Coming up later in the year, on 1st October the Freud Museum, London will host an intensive day course on Lacan and Kafka: Knowledge, Enjoyment and the Big Other with course tutor Lorenzo Chiesa. Through a comparative reading of Lacan’s Seminars and Kafka’s The Castle and The Burrow, the course will introduce a number of pivotal psychoanalytic notions such as the object a, the big Other, the fantasy of absolute knowledge, and surplus-enjoyment.

A recording of the recent ICLO-NLS seminar on ‘Anxiety in Human Life – A Lacanian Reading’ with Alan Rowan is now available on Radio Lacan. The site has many other recent recordings from WAP and NLS events for non-English speakers, including Jacques-Alain Miller’s address ‘Praise to the Heretics’ at the SLP Congress in Turin in May (in French and Spanish), and all eight sessions of Pierre Naveau’s course at the ECF on ‘Unconscious and the Drive – The Resonances of the Word’ (in French).

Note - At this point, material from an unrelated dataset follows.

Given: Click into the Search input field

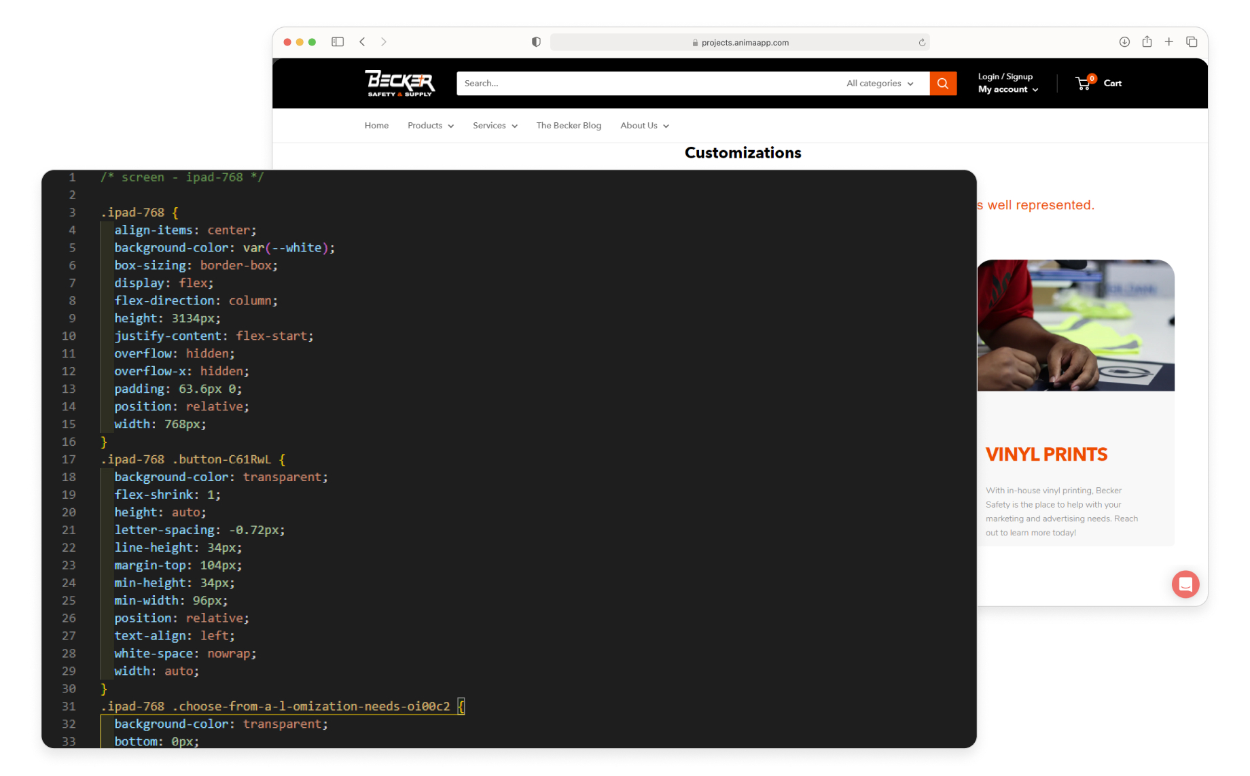Looking at the screenshot, I should [x=645, y=84].
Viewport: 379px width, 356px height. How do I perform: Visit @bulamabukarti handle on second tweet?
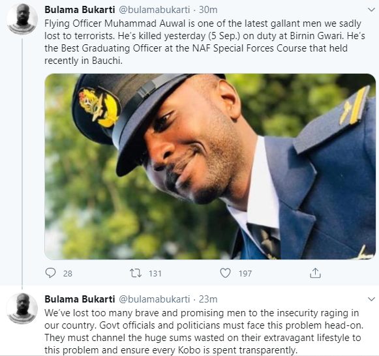coord(155,299)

As previously noted, CFAR’s Annual Conference, which this year is titled ‘Why can’t we sleep? Psychoanalysis and insomnia’ will take place Saturday 8th July in London, with speakers including Chloe Aridjis, Vincent Dachy, Marie Darrieussecq, Darian Leader and Anne Worthington. Further details and how to book are on CFAR’s site.

The Site for Contemporary Psychoanalysis will be resuming its series of clinical workshops this coming October, beginning with Philip Hill’s three-part mini-series ‘How useful are Freud and Lacan’s ideas in the clinic?’. The workshops will run 7th October, 21st October, and 4th November in London.

Bogdan Wolf of the NLS will be concluding his ten-part seminar series ‘Between Anxiety and Love’, on 5th July in London. The final session will address ‘Anxiety and the Binary Clinic’. Full details and a link to book here.

A reminder also that the Freud Museum, London will be welcoming Lorenzo Chiesa on 4th July for a discussion of his recent book The Not-Two: Logic and God in Lacan. Full details and a link to register are on the Museum’s site.

Finally, French speakers may enjoy videos of Jacques B. Siboni’s latest workshop on the topological clinic, exploring topological considerations of the object a. Siboni looks at five different knottings which conditions the structure of paranoia, fantasy, neurosis, schizophrenia, and the sinthome. Videos from all the previous workshops are available on the Lutecium site.